(Input):
_ _ _
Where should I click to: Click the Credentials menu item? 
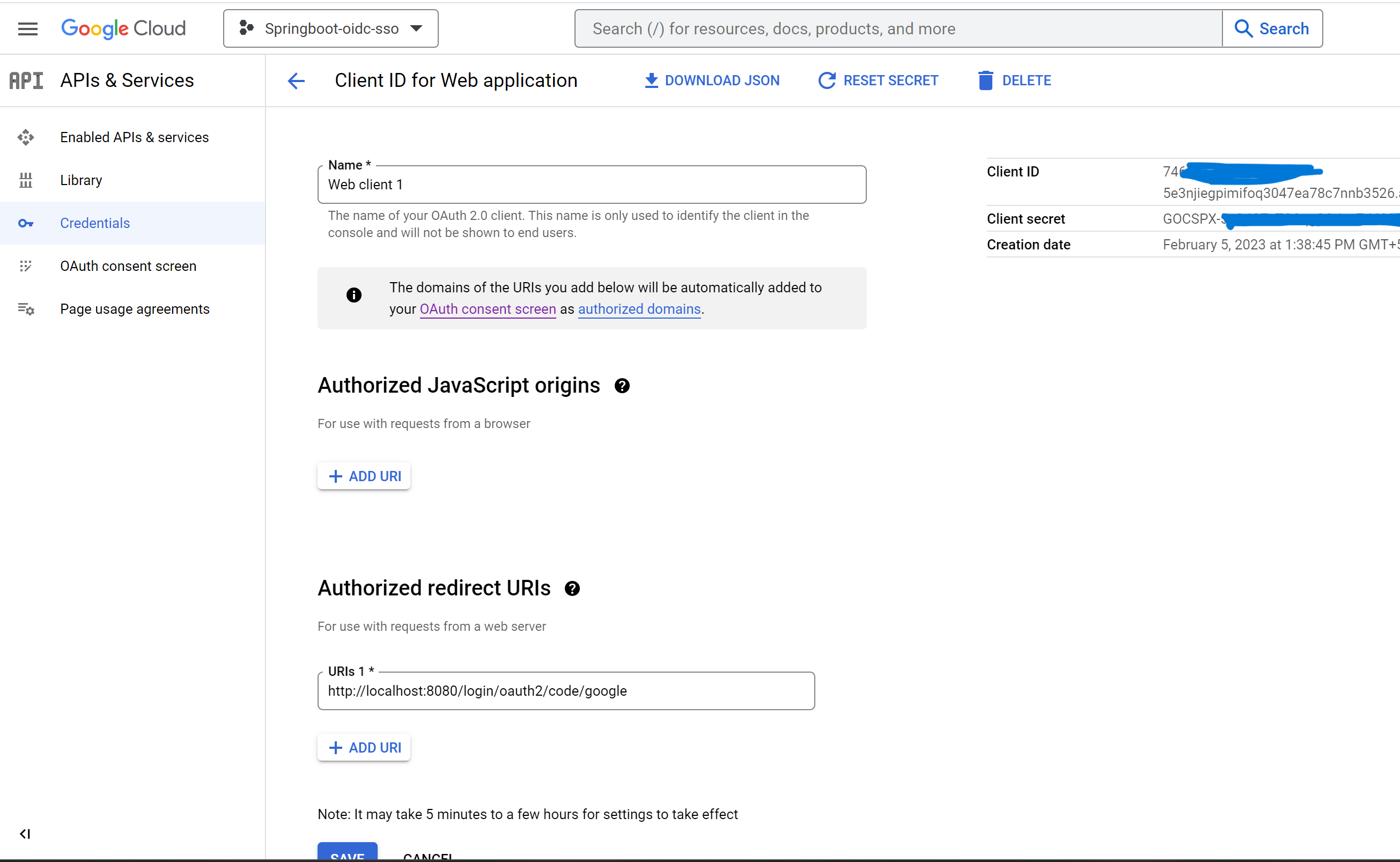pyautogui.click(x=95, y=223)
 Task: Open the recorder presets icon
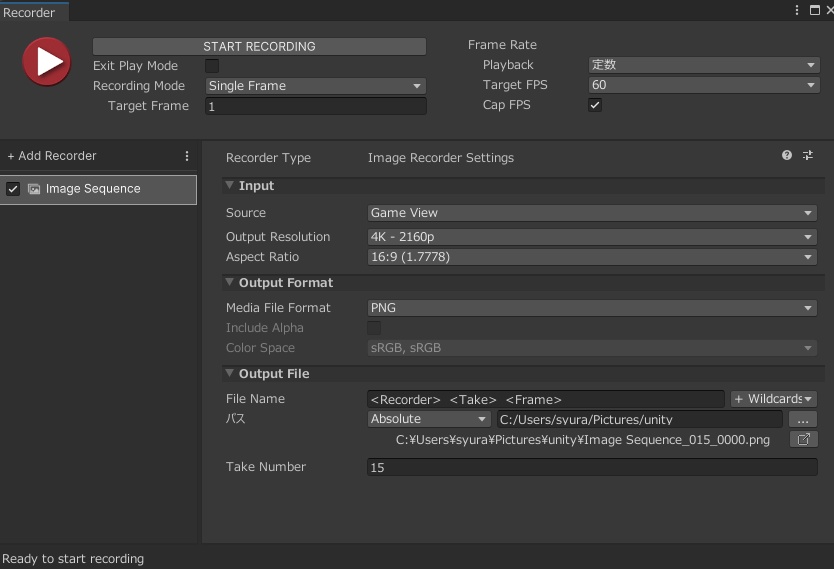pos(808,156)
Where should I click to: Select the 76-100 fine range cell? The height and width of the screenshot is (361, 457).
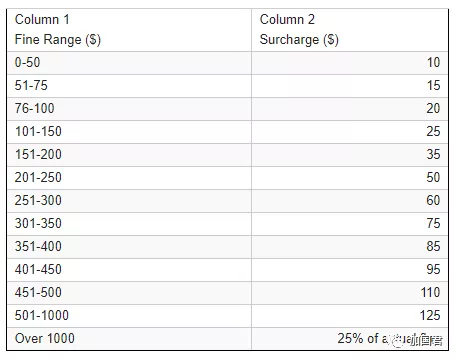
_ _ _
(What you should do):
Please format the lines above as a numbered list, skipping any blank lines and leaving out the pictures.

(Response to the exercise):
1. Where should I click to: Click the Credentials menu item? 
2. pyautogui.click(x=95, y=223)
3.  Task: Open the recorder presets icon
4. pos(808,156)
5. Where should I click to: Select the 76-100 fine range cell? The height and width of the screenshot is (361, 457).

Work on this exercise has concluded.